* start Provided passage *
# Stellarium



## Mallorn (Jul 3, 2008)

For anyone that is interested in Astronomy this free downloadable program is a truly useful resource. Just select as near to where you live and you can see the position of everything in the sky in real time. You can also make the earth invisible to see the whole sky and even remove the atmosphere too. It always stays in real time and shows the phases of the moon and all the other planets with their moons in exact position as they would be now. The graphics are excellent too!

Stellarium is a free open source planetarium for your computer. It shows a realistic sky in 3D, just like what you see with the naked eye, binoculars or a telescope.
It is being used in planetarium projectors. Just set your coordinates and go.

Unfortunately as I have not currently 15 posts, I cannot add the direct link (nice one!).

So, here it is written with spaces so that I can at least post the address (obviously do not put the spaces in the address bar): w w w. stellarium. org /


----------



## MKG (Jul 4, 2008)
* end Provided passage *
* start Source data *
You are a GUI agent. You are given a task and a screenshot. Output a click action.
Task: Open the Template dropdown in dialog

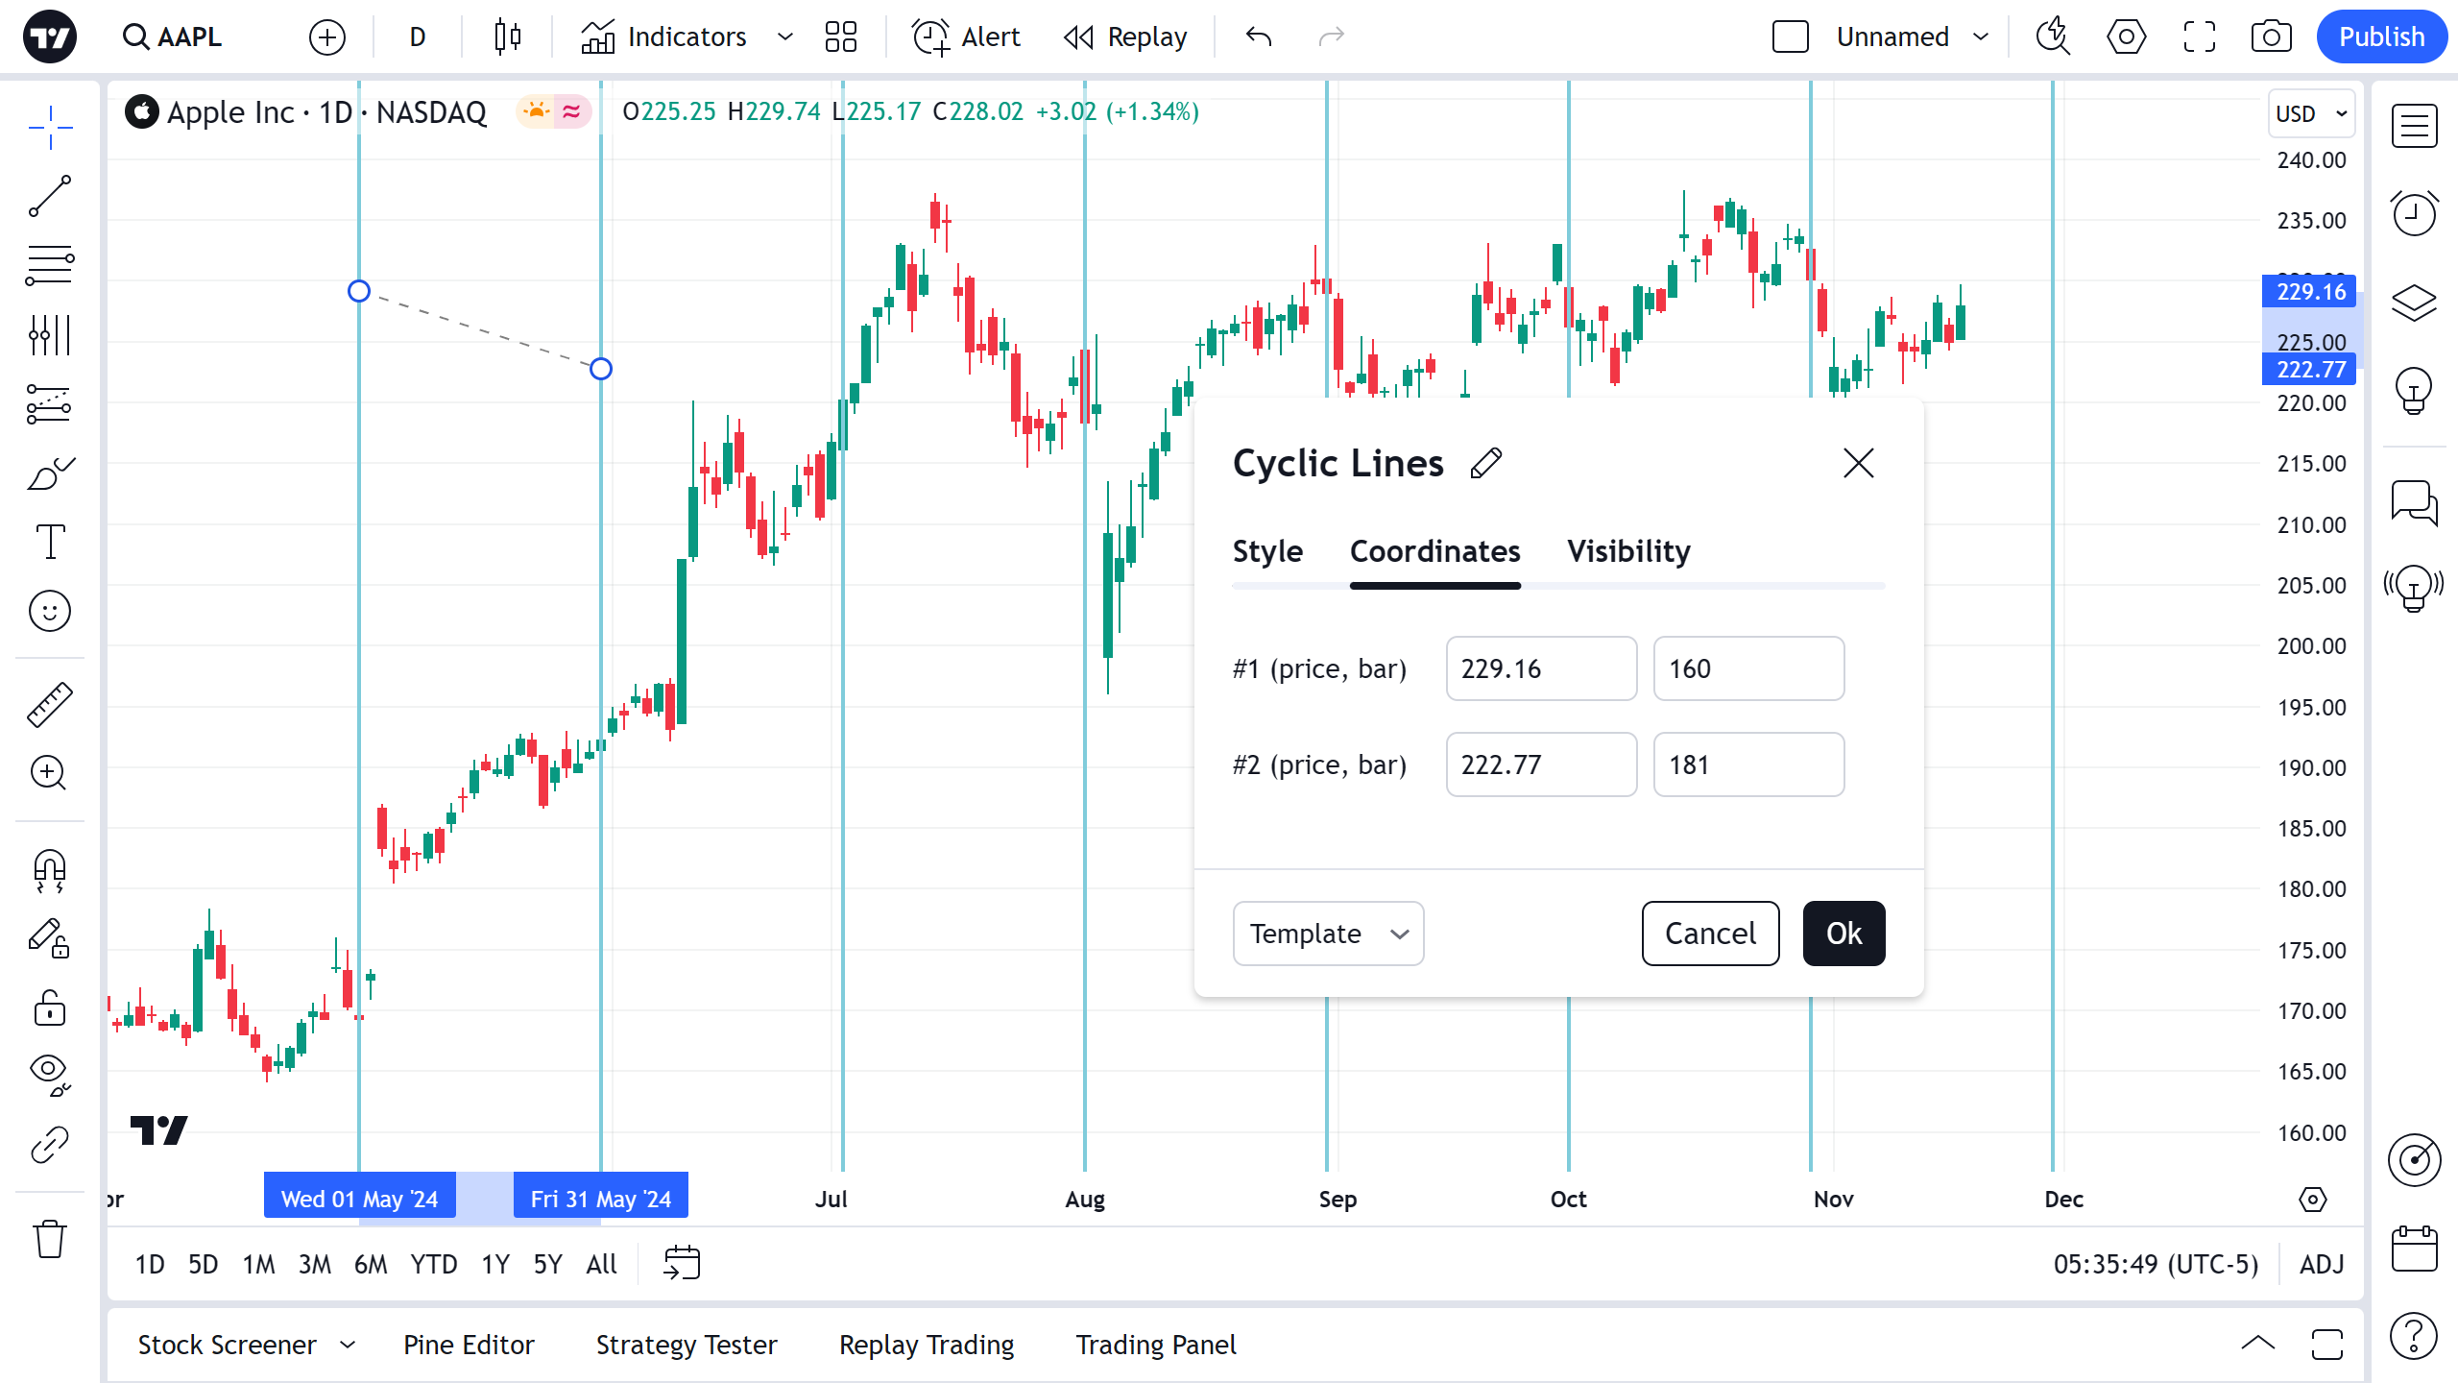[x=1328, y=934]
* end Source data *
**Given request**
Write what comes next in the Stellarium forum thread, starting right after its last line. The material here comes from a different source than the Stellarium thread.

**Written answer**
Yep - I have to agree. Stellarium is excellent and even more so because it's free! AND you can set up the sky for any date you like - very handy for Stonehenge explorers and pyramid aligners.


----------



## Mallorn (Jul 4, 2008)

Another feature I like is in the search box, type say Jupiter or Saturn, zoom into them, then press the progression arrow two or three times till you get the speed you want and you can watch the moons go round.

.............I'm, easily pleased!


----------



## gully_foyle (Jul 6, 2008)

After only spending a couple of minutes with it, I must say me like. My long time favourite has been sky chart 3, but I like the realistic rendering of this one. The controls are less intuitive, but that may be just me being used to windows drop down menus.

Anyhoo, I noticed an unusual alignment tonight and checked it out on stellarium, I thought maybe there were two stars and one planet involved, but no...


----------



## gully_foyle (Jul 6, 2008)

On the other hand, I just went look for NGC 5128 and while it gave me a location, I was surprised to find there was no visual cue for it. This is the largest galaxy in the southern sky, about half the apparent size of the moon. Although a bugger to spot with the best telescopes. 

It seems that Stellarium is Northern Hemisphere oriented. I hope version 1 is more comprehensive.


----------



## Mallorn (Jul 7, 2008)

Hi Gully, I have tried to capture screen print but it hasn't worked for me. How did you do it?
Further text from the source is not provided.